Goal of the exercise:
Reproduce every item below verbatim, leaving each character unchanged.

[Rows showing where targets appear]

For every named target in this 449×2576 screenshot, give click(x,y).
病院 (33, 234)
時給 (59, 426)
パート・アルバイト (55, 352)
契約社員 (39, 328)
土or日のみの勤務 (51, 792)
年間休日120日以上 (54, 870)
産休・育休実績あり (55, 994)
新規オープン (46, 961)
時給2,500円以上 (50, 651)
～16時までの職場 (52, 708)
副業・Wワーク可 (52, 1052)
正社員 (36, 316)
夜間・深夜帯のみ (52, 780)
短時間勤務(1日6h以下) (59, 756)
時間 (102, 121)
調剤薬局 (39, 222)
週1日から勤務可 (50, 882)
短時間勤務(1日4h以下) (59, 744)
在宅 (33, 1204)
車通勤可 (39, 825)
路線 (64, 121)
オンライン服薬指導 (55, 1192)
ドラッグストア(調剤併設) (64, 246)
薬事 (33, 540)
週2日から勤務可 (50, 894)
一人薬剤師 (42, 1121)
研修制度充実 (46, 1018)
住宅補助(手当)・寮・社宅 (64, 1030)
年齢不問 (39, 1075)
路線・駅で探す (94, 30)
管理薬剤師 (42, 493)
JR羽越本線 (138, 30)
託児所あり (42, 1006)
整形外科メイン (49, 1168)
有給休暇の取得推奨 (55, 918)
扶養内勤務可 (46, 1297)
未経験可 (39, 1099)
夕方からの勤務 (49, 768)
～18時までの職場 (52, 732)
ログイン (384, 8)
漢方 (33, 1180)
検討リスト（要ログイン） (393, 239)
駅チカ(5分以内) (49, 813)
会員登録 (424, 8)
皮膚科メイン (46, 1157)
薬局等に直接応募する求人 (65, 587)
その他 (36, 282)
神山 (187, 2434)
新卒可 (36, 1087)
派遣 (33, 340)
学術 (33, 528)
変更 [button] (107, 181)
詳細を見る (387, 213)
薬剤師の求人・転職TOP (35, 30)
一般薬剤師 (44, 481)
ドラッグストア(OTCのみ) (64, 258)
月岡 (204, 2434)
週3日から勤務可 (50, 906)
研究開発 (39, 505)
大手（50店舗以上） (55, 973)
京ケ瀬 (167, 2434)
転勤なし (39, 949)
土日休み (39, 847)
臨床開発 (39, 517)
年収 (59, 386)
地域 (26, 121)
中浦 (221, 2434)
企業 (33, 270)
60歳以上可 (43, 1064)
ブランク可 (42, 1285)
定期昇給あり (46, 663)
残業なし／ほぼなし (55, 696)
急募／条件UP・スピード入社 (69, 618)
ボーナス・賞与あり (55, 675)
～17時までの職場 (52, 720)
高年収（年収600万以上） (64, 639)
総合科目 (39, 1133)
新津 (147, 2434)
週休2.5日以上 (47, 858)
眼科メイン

Expected output:
For every named target in this 449×2576 screenshot, give click(x,y).
病院 (33, 234)
時給 (59, 426)
パート・アルバイト (55, 352)
契約社員 (39, 328)
土or日のみの勤務 (51, 792)
年間休日120日以上 (54, 870)
産休・育休実績あり (55, 994)
新規オープン (46, 961)
時給2,500円以上 (50, 651)
～16時までの職場 (52, 708)
副業・Wワーク可 (52, 1052)
正社員 (36, 316)
夜間・深夜帯のみ (52, 780)
短時間勤務(1日6h以下) (59, 756)
時間 (102, 121)
調剤薬局 (39, 222)
週1日から勤務可 (50, 882)
短時間勤務(1日4h以下) (59, 744)
在宅 (33, 1204)
車通勤可 (39, 825)
路線 (64, 121)
オンライン服薬指導 (55, 1192)
ドラッグストア(調剤併設) (64, 246)
薬事 (33, 540)
週2日から勤務可 (50, 894)
一人薬剤師 (42, 1121)
研修制度充実 (46, 1018)
住宅補助(手当)・寮・社宅 (64, 1030)
年齢不問 (39, 1075)
路線・駅で探す (94, 30)
管理薬剤師 (42, 493)
JR羽越本線 (138, 30)
託児所あり (42, 1006)
整形外科メイン (49, 1168)
有給休暇の取得推奨 (55, 918)
扶養内勤務可 (46, 1297)
未経験可 (39, 1099)
夕方からの勤務 (49, 768)
～18時までの職場 (52, 732)
ログイン (384, 8)
漢方 (33, 1180)
検討リスト（要ログイン） (393, 239)
駅チカ(5分以内) (49, 813)
会員登録 (424, 8)
皮膚科メイン (46, 1157)
薬局等に直接応募する求人 (65, 587)
その他 (36, 282)
神山 (187, 2434)
新卒可 (36, 1087)
派遣 (33, 340)
学術 (33, 528)
変更 [button] (107, 181)
詳細を見る (387, 213)
薬剤師の求人・転職TOP (35, 30)
一般薬剤師 (44, 481)
ドラッグストア(OTCのみ) (64, 258)
月岡 (204, 2434)
週3日から勤務可 (50, 906)
研究開発 (39, 505)
大手（50店舗以上） (55, 973)
京ケ瀬 (167, 2434)
転勤なし (39, 949)
土日休み (39, 847)
臨床開発 (39, 517)
年収 (59, 386)
地域 (26, 121)
中浦 (221, 2434)
企業 (33, 270)
60歳以上可 (43, 1064)
ブランク可 (42, 1285)
定期昇給あり (46, 663)
残業なし／ほぼなし (55, 696)
急募／条件UP・スピード入社 (69, 618)
ボーナス・賞与あり (55, 675)
～17時までの職場 (52, 720)
高年収（年収600万以上） (64, 639)
総合科目 (39, 1133)
新津 (147, 2434)
週休2.5日以上 (47, 858)
眼科メイン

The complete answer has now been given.